I had a frustrating but informative (and helpful) experience this afternoon while attempting to fix my plotting problems for the sequel to Barium Deep. After I had resolved multiple problems with my plot arcs, charting them out for my own clarity and future reference, I couldn’t plot one of the emotional character arcs that I wanted for Cesium (the POV character for the second book).
I wasn’t doing anything very complicated, just tracking some of the beats for the specific section of storyline that I wanted to follow. That made my struggles all the more obvious.
Minutes before, I’d plotted out a parallel series of arcs for a totally different story; they’d flowed easily, and made good sense. They were simple, straightforward, and very formulaic—which felt fine for the first pass on an idea that came to me last night. I’m sure that they’ll change and become more interesting once I’ve worked more with that story. If they don’t, I might discard the story or put it on ice.
But those arcs, with their clear points of conflict, transformation, and growth, had come so easily that my difficulty with Cesium was glaring.
A brief aside: the idea that came to me last night dealt with using magic (or something similar) as a manifold metaphor for anger, and perhaps war and military service, with weaker connections to violence and abuse.
The physical plot for Cesium felt simple and straightforward. It fit neatly within the expected bounds of adventure fiction and other upper middle grade stories. Even though I know I’ll change it in a heartbeat if I find something else more emotionally and thematically compelling, it feels good to have laid it out. The problem with Cesium’s emotional arc was that I was (and still am) unsure of what approach I want to take, or how to zero in on Cesi’s changes in ways that will feel rewarding without feeling too neat or pat.

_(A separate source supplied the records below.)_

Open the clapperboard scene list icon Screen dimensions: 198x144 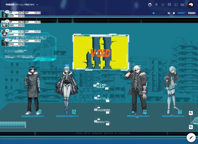coord(182,5)
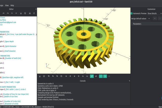The width and height of the screenshot is (162, 108).
Task: Uncheck the Automatic Preview checkbox
Action: coord(132,13)
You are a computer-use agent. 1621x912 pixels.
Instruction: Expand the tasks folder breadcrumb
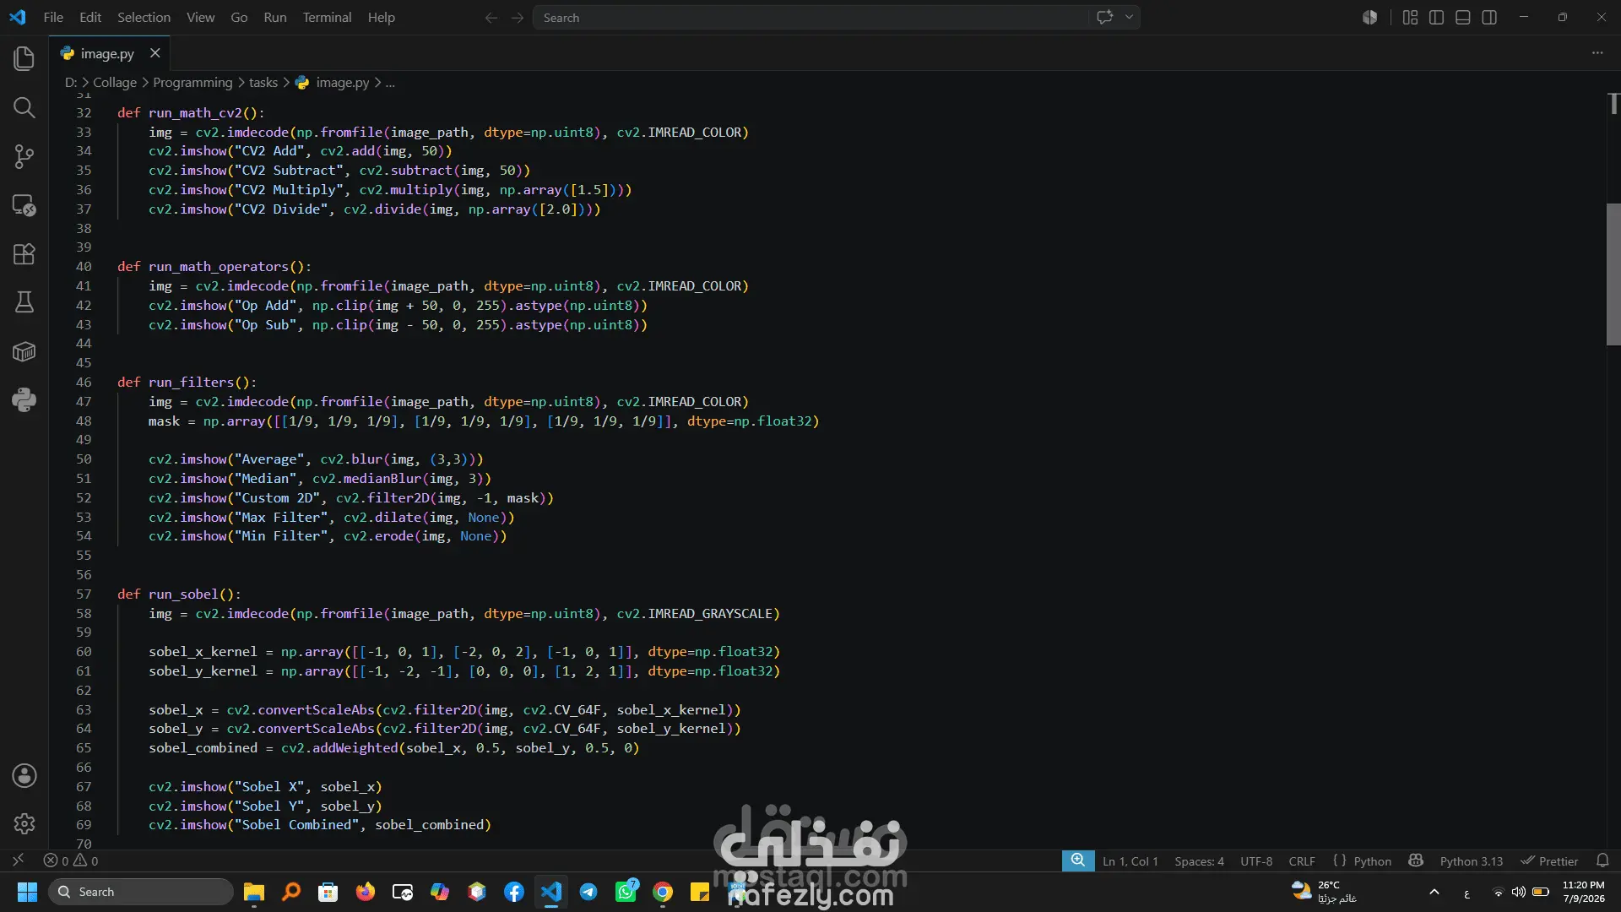[263, 82]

I think it comes down to disliking the pattern of total character transformation that I’ve seen in some middle grade stories. I find incomplete transformation more rewarding, because of how it allows individuals to face their struggles as slightly modified versions of themselves rather than as different people. This fractional shift of self is less important when a story covers a long period of time, as more shift can occur without seeming too abrupt. But when I want a reader to follow a character’s emotional shift from A to B, I feel it helps to highlight the ways the character is still uncomfortable / unfamiliar with their new experience at B. At some point they’ll feel comfortable in the new experience, and that will be cool, but if the story is about them facing that experience I want facing it to be dramatic, tense, uncertain.
The upside of all this is that I think I’m closer to a working draft of Cesium’s story. But I clearly still have more work to do.